Helen Thomas—a reporter who 'stood there' for those who couldn't

Helen Thomas—a reporter who 'stood there' for those who couldn't

“Pray for me, Helen,” President Richard Nixon said to the reporter Helen Thomas on August 8, 1974, as he went to resign from office.

Did Thomas, who died on Saturday at 92, then bow her head to pray for the outgoing president? We’ll never know.

But the “pray for me” anecdote comes from Thomas herself, which suggests she probably didn’t take the command as a presidential order, an entreaty or even an expression of intimacy.

“Pray for me, Helen” would have struck her as nothing but a quote. A quote, to Thomas, was a commodity to be pocketed, framed and deployed—in her reports for 57 years to the United Press International or in her hit-or-miss late-life columns for Hearst Newspapers.

Played right, a quote could become the real reporter’s ace: a scoop. Thomas piled up more of these during her hot streaks than most reporters get in a lifetime.

Reporting is an odd job. People who talk to reporters aren’t talking to people, they’re talking to recording devices and pens and eventually—filtered and sifted—to readers and viewers.

For all the efforts over the years to turn Thomas into a character, or a trailblazer for women, or an obstreperous ideologue (as she became toward the end of her life), she saw herself, at UPI, chiefly as a channel. She asked what she imagined were the peoples’ questions and returned to the people with answers.

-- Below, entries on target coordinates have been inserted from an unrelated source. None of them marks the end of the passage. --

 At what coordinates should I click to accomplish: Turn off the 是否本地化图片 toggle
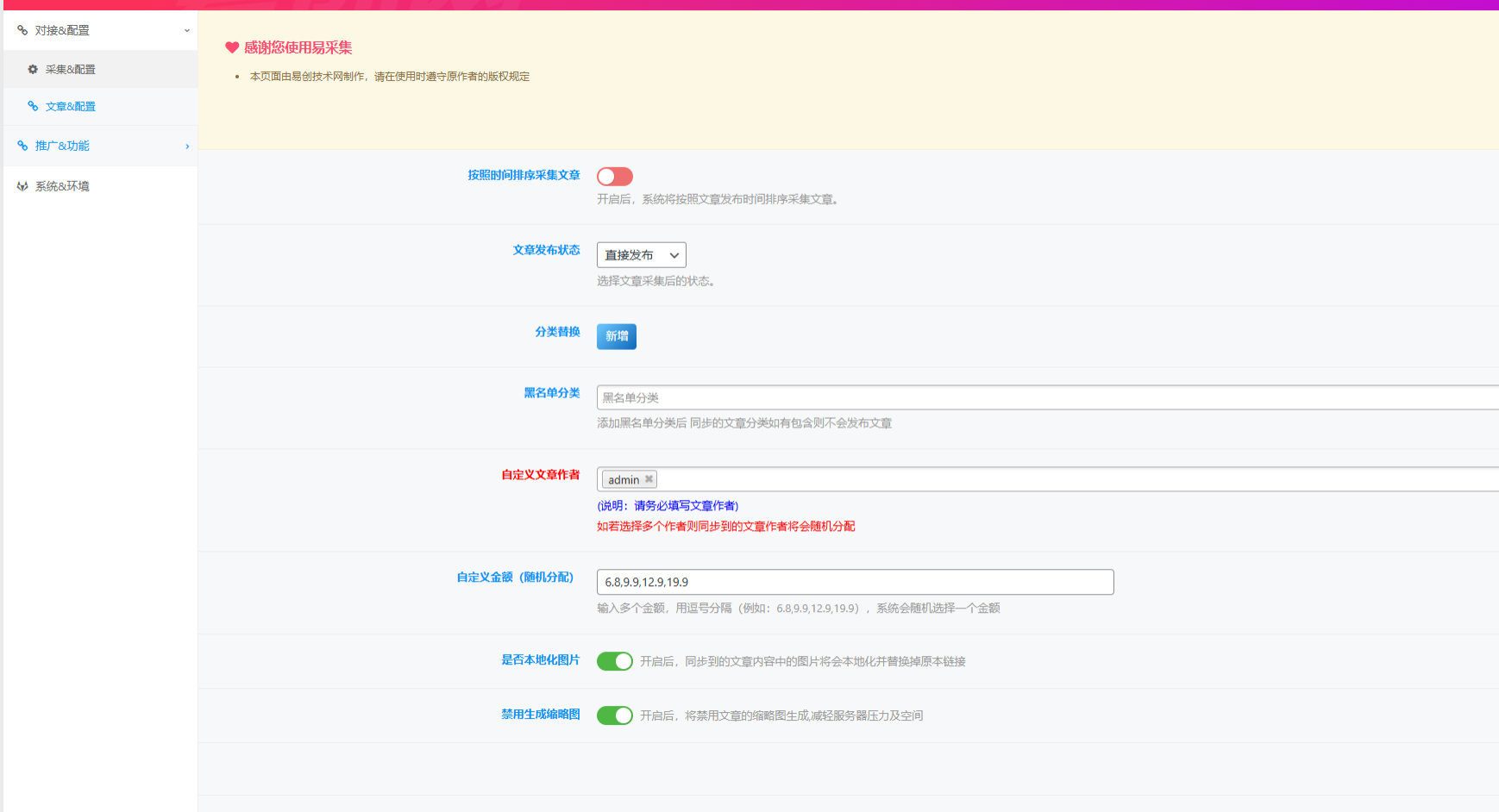pyautogui.click(x=615, y=661)
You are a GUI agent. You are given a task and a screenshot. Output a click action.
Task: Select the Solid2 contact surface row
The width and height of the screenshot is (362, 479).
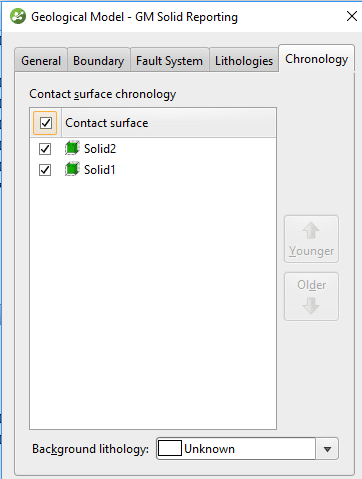pyautogui.click(x=153, y=149)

By wearing an unmistakable press badge whenever she was working or might spontaneously go on duty—at a White House social event, for example—she made sure that people like Nixon, John Kennedy and Barack Obama kept her and her profession at the top of their minds, too.

So why did these presidents talk to her? Why did they let her into their clubs? (Kennedy said he’d resign from the Gridiron Club, an elite media society, unless Thomas and other women were admitted.) Why did they give her guest-of-honor status at White House press conferences? Why did they josh around with her, give her birthday cakes, show her their emotions and entertain her savage questions?

Because no one tuned in to the powerful better than Helen Thomas. And even when they knew what they were saying was being scrutinized, interrupted, chronically doubted and weighed against their earlier pronouncements and gaffes, they—that’s Kennedy, Johnson, Nixon, Ford, Carter, Reagan, the Bushes, Clinton and Obama—could not resist Helen Thomas’ ferocious, near-scalding attention.

Thomas’ heyday—let’s say 1960 to 1990—was also the heyday of the White House press corps. Before Facebook, YouTube town halls and other feints at online transparency allowed administrations of both parties to snub the press, White House reporters were imagined to be the emissaries of all of us who cast a vote for president. Thomas and others were expected to pose those questions that we were unable to ask, because we weren’t in the room and would be too frightened to ask if we were.

On Saturday, Mark Knoller, the veteran White House reporter for CBS News, tweeted a brief elegy that said, in part:

“Pity the poor WH press aide who would try to tell Helen, ‘You can’t stand there.'"

Helen Thomas stood there. She stood in the front row as long as they let her. She asked the first question at the press conferences as long as they let her, too; and then she followed up and followed up again, like a fast-loading pistol.

How are we meant to talk to our leaders? With deference, coquettishness, bonhomie, formality? Helen Thomas, lifelong questioner, had the answer.

"Why did you really want to go to war, Mr. President?” Thomas once asked George W. Bush of his decision to invade Iraq.

That is how you talk to a president.